START Data for the task
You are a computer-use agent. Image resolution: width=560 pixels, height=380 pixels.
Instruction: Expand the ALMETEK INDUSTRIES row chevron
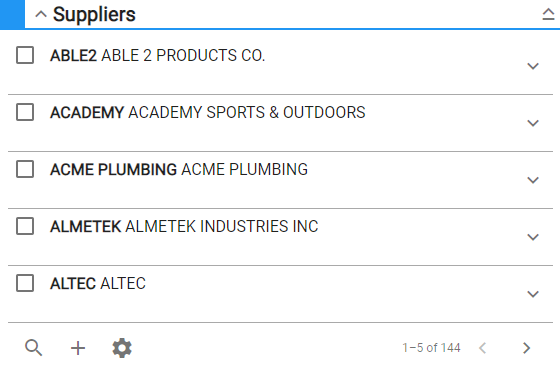click(x=533, y=237)
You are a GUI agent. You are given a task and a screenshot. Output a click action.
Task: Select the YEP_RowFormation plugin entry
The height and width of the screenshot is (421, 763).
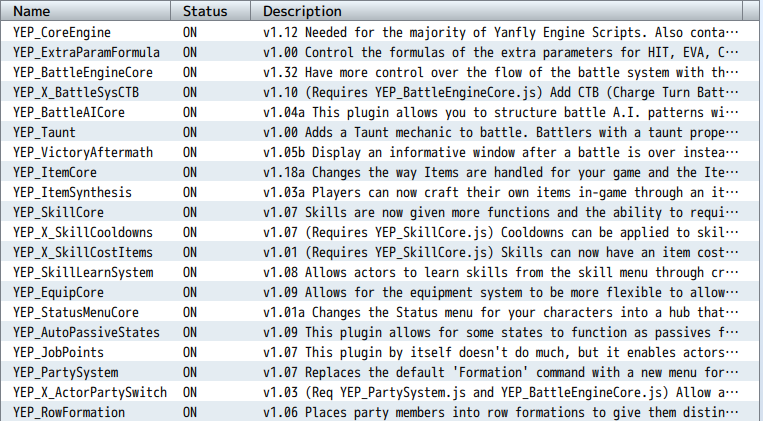(382, 412)

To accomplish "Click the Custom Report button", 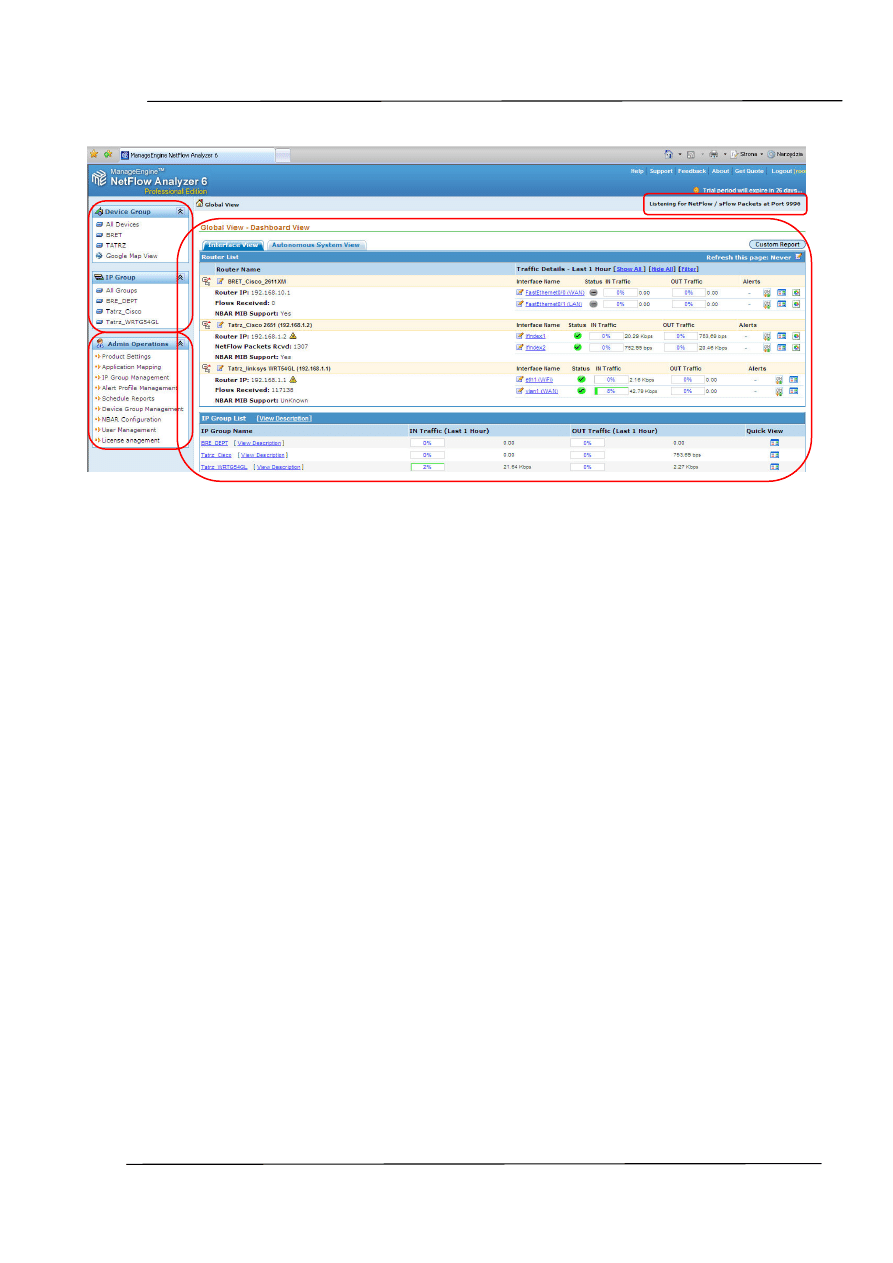I will (776, 244).
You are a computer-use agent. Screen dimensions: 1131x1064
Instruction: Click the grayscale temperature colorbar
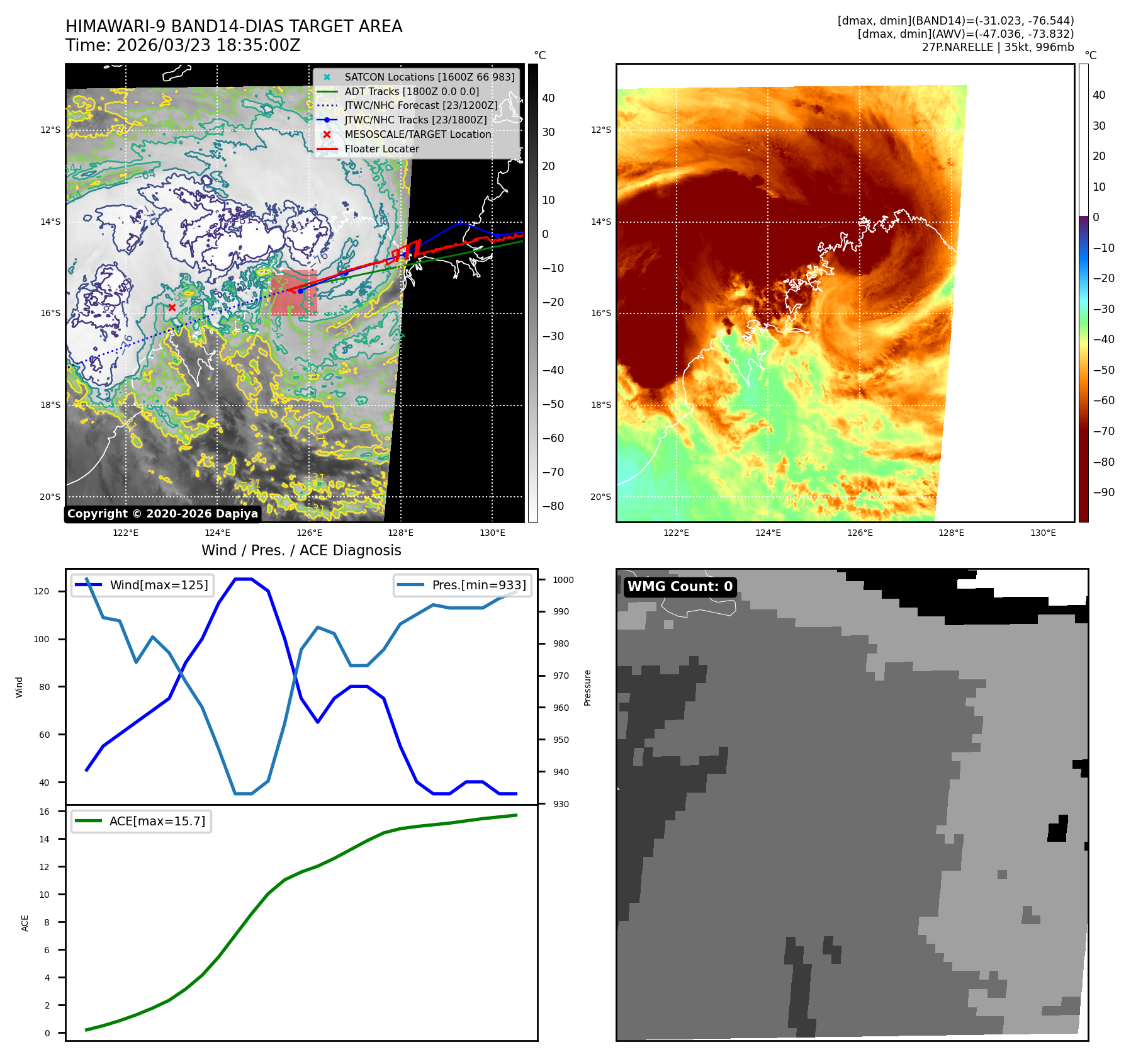coord(532,293)
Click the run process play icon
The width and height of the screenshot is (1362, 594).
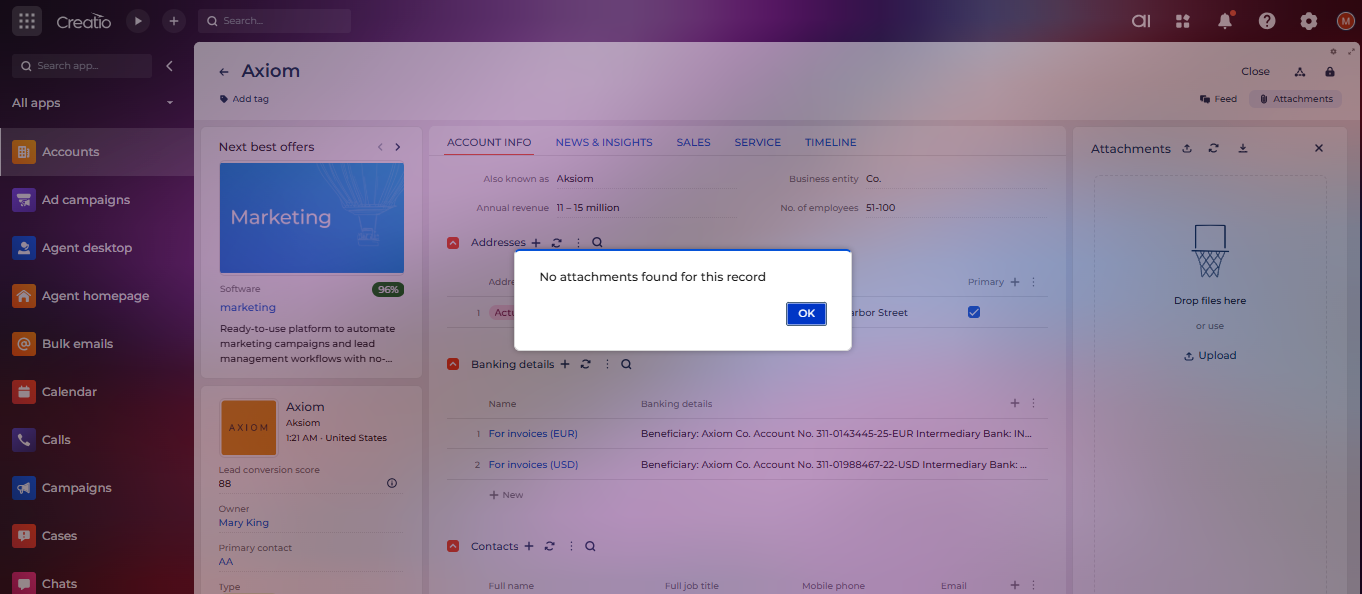(138, 21)
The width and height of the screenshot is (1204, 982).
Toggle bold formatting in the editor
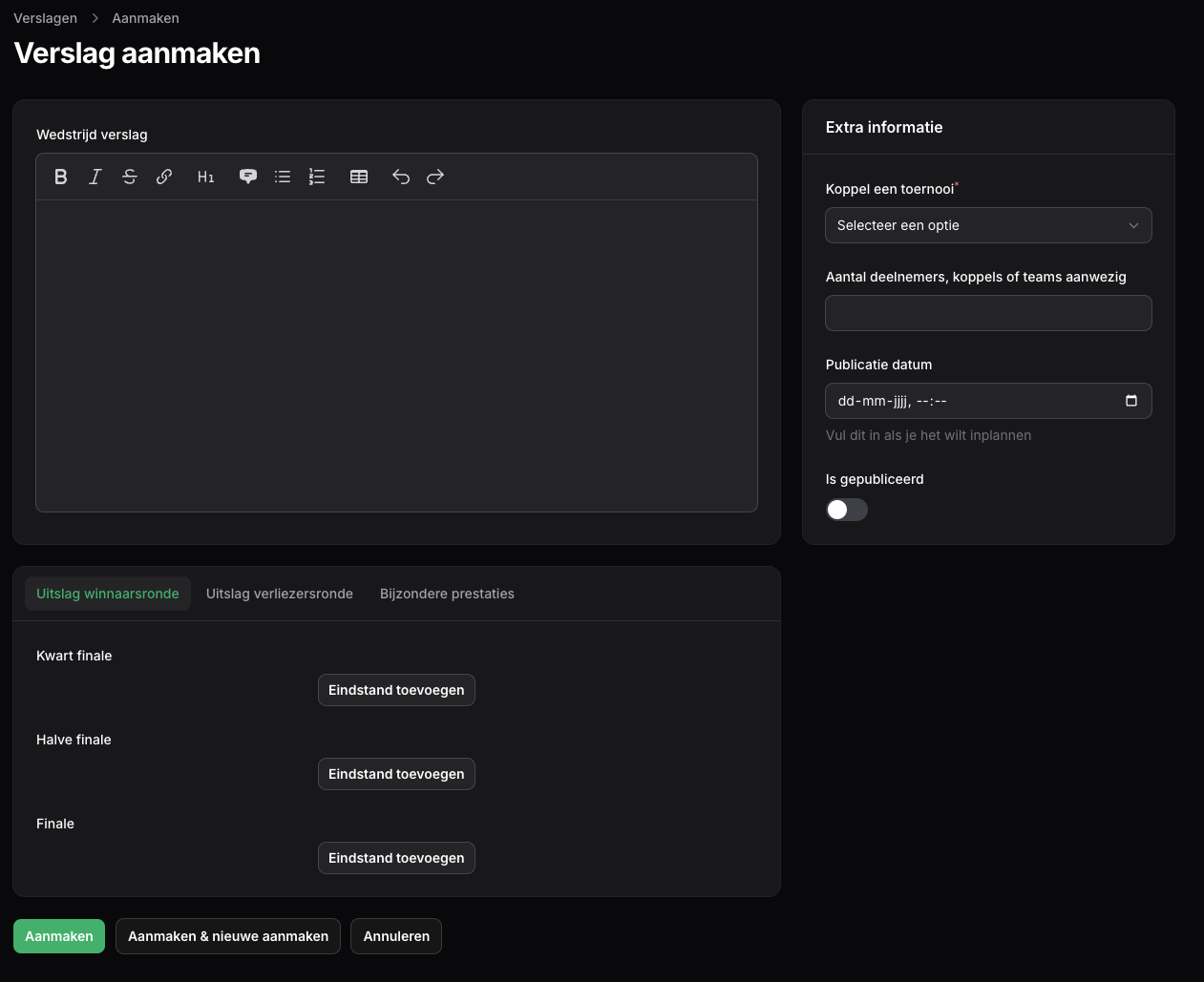(x=61, y=177)
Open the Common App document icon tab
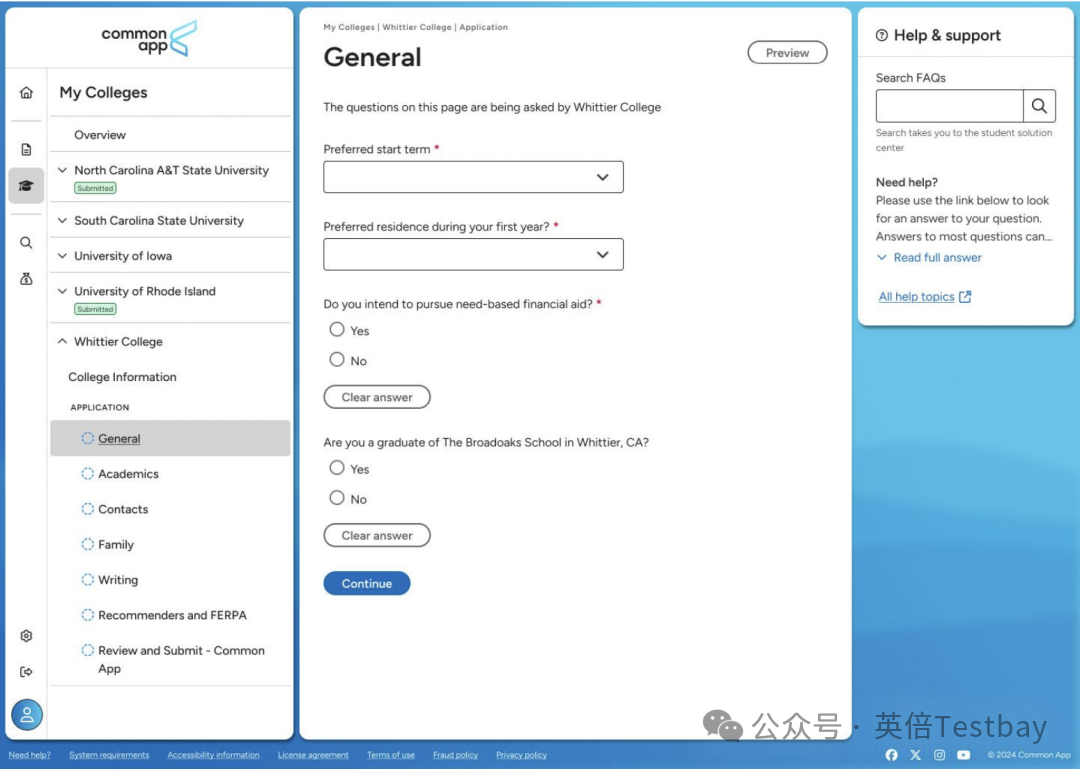Image resolution: width=1080 pixels, height=769 pixels. click(x=26, y=150)
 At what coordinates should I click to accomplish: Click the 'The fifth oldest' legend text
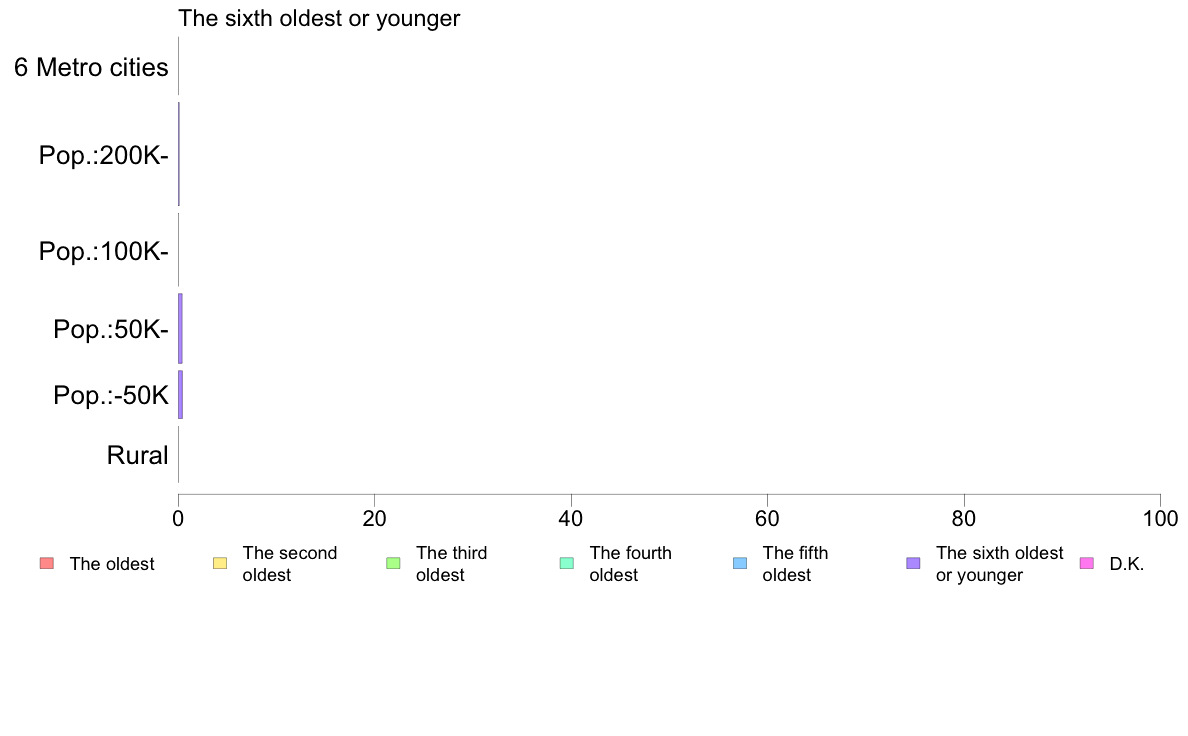pyautogui.click(x=796, y=564)
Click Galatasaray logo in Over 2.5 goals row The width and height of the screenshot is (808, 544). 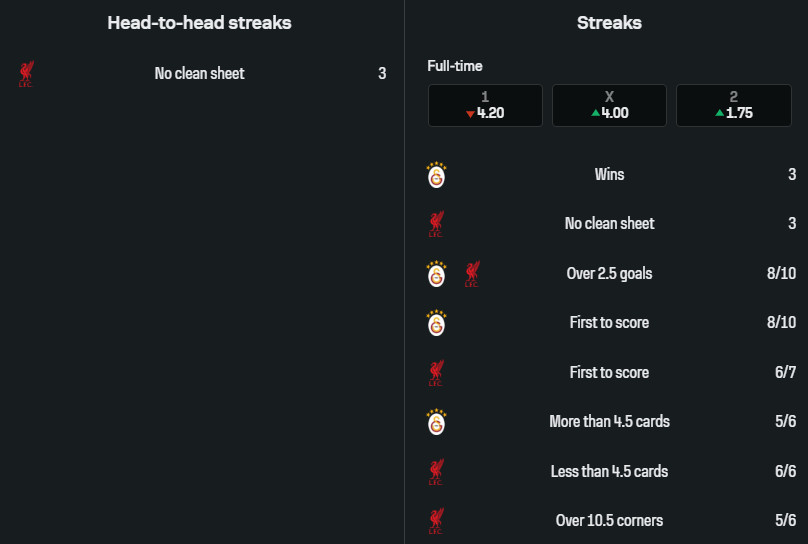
END Data for the task
Assigned task
From the records above, return each line that has the string "agent".

Response to the exercise
You are a computer-use agent. Image resolution: width=560 pixels, height=380 pixels.
You are a GUI agent. You are given a task and a screenshot. Output a click action.
You are a computer-use agent. Screen dimensions: 1131x1064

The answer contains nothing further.